I added 2-2-4 for secondary service 300' away and two more runs to the two outdoor sump pits while the trench was open around the house. So I ended up popping in a new panel and a 6x6x4 box to pass-through.

I noticed several lackadaisical responses regarding the frost. Those PVC expansion joints aren't code where you're at?


----------



## Kevin (Feb 14, 2017)

Ambassador said:


> I added 2-2-4 for secondary service 300' away and two more runs to the two outdoor sump pits while the trench was open around the house. So I ended up popping in a new panel and a 6x6x4 box to pass-through.
> 
> 
> 
> I noticed several lackadaisical responses regarding the frost. Those PVC expansion joints aren't code where you're at?


They are code and we use them... It depends on where though.

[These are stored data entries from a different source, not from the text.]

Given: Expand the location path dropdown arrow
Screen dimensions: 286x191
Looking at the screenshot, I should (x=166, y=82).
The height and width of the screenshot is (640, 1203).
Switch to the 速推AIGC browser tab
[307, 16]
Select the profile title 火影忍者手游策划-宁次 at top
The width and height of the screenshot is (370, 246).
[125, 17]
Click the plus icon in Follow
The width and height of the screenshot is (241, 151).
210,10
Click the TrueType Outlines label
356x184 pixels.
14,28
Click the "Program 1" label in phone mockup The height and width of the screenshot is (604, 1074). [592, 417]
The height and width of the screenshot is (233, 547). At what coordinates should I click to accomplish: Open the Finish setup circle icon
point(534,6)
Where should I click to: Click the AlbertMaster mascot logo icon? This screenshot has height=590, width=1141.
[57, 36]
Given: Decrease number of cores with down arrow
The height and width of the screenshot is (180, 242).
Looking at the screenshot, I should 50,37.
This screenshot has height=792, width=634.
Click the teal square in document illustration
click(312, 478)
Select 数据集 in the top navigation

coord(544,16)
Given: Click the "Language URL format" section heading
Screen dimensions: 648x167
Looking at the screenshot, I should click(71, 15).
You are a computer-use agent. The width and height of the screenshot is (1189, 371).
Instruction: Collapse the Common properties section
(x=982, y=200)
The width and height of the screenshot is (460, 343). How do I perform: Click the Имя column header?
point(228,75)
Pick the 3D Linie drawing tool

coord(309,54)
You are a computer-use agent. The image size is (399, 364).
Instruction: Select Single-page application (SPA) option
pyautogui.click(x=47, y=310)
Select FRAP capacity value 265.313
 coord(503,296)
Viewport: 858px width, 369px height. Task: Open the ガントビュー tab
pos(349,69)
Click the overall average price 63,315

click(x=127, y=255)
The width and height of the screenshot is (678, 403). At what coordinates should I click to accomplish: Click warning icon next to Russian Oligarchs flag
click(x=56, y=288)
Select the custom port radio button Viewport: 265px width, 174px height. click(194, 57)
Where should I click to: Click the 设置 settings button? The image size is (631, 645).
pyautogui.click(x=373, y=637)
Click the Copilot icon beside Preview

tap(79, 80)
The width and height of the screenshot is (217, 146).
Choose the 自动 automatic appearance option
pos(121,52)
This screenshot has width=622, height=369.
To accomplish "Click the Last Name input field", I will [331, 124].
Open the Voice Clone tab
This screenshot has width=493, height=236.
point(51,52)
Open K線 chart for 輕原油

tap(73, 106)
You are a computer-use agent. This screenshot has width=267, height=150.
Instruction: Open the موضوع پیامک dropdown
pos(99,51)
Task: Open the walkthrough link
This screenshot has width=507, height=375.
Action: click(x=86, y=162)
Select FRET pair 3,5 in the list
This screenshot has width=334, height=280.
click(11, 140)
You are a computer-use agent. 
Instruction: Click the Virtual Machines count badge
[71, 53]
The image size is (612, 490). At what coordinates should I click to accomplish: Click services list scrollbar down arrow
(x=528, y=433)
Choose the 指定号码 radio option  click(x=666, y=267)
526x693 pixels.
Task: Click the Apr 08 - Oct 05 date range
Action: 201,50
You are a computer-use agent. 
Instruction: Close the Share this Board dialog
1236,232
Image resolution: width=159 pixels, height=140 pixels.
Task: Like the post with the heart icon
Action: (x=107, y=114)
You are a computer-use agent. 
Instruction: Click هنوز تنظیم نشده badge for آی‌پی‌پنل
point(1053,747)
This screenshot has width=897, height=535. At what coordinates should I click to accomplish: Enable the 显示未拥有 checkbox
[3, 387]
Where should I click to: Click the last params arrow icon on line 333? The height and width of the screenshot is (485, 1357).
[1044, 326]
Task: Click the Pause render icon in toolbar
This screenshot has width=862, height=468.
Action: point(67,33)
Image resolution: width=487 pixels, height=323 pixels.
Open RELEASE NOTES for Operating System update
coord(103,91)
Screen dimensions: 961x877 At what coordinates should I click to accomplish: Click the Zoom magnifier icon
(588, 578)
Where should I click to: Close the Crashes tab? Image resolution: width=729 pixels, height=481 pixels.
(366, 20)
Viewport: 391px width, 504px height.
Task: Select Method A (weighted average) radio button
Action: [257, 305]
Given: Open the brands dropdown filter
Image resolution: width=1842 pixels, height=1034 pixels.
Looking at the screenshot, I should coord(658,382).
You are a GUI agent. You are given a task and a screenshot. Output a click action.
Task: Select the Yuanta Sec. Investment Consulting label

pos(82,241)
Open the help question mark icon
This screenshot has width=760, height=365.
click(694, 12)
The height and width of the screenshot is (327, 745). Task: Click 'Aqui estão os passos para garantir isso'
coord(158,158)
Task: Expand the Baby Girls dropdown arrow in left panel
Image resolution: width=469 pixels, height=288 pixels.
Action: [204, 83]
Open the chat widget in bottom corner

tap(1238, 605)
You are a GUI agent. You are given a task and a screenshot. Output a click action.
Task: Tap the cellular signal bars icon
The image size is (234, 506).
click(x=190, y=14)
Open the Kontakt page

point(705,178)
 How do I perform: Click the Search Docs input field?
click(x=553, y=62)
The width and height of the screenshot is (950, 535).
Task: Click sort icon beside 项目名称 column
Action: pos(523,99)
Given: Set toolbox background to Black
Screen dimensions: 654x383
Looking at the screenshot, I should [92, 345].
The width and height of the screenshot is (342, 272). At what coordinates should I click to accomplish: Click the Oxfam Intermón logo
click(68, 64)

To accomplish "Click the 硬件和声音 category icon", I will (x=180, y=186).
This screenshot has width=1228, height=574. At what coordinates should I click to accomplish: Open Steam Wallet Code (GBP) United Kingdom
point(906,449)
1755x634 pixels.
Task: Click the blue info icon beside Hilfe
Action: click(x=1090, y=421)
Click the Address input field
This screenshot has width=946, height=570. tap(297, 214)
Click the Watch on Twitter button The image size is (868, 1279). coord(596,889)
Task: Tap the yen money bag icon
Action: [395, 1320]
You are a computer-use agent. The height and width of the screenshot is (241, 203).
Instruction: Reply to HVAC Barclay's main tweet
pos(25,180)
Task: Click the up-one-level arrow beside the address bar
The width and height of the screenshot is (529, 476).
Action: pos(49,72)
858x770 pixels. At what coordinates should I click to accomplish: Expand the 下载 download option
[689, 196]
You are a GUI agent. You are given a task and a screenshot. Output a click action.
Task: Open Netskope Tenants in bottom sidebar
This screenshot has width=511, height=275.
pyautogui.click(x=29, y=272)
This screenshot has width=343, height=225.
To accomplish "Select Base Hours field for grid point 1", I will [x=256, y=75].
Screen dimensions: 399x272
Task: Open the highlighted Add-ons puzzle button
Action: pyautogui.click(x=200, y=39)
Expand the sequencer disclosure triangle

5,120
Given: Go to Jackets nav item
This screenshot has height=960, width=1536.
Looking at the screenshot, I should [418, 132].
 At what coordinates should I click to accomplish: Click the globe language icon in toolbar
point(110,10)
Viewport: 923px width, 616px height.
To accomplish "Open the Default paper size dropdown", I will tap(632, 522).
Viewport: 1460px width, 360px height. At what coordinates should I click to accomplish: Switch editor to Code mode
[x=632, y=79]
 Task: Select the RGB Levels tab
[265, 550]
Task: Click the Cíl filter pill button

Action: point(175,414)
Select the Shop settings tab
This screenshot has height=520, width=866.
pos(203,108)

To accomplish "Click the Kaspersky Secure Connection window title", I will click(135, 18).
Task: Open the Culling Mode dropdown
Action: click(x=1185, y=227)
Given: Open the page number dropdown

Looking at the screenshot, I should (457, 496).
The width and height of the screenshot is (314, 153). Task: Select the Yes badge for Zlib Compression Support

Some people even use then underground...

Sent from my Samsung using Tapatalk


----------



## RRF (Nov 5, 2016)

ambassador said:


> hey, guys. I plan to direct bury some wire in conduit for two light posts and a receptacle that are about 200-feet from the house. At the house, i planned to transition up with 2" rigid to an lb, but i figure i really could use an outdoor receptacle on the house in that location.
> 
> So instead of the lb, can i just connect the rigid directly to an outdoor receptacle knockout?
> 
> ...


wtf?!?!?


----------



## bostonPedro (Nov 14, 2017)

Yes you can run 3/4 rigid. How do you plan on supporting the box?
Also they make expansion fittings and expansion-deflection fittings for rigid and no you do not need one in your application. I have used these fittings but only on bridges, waste water treatment plants, train stations or tunnels where their was an expansion joint....and they are expensive as hell


----------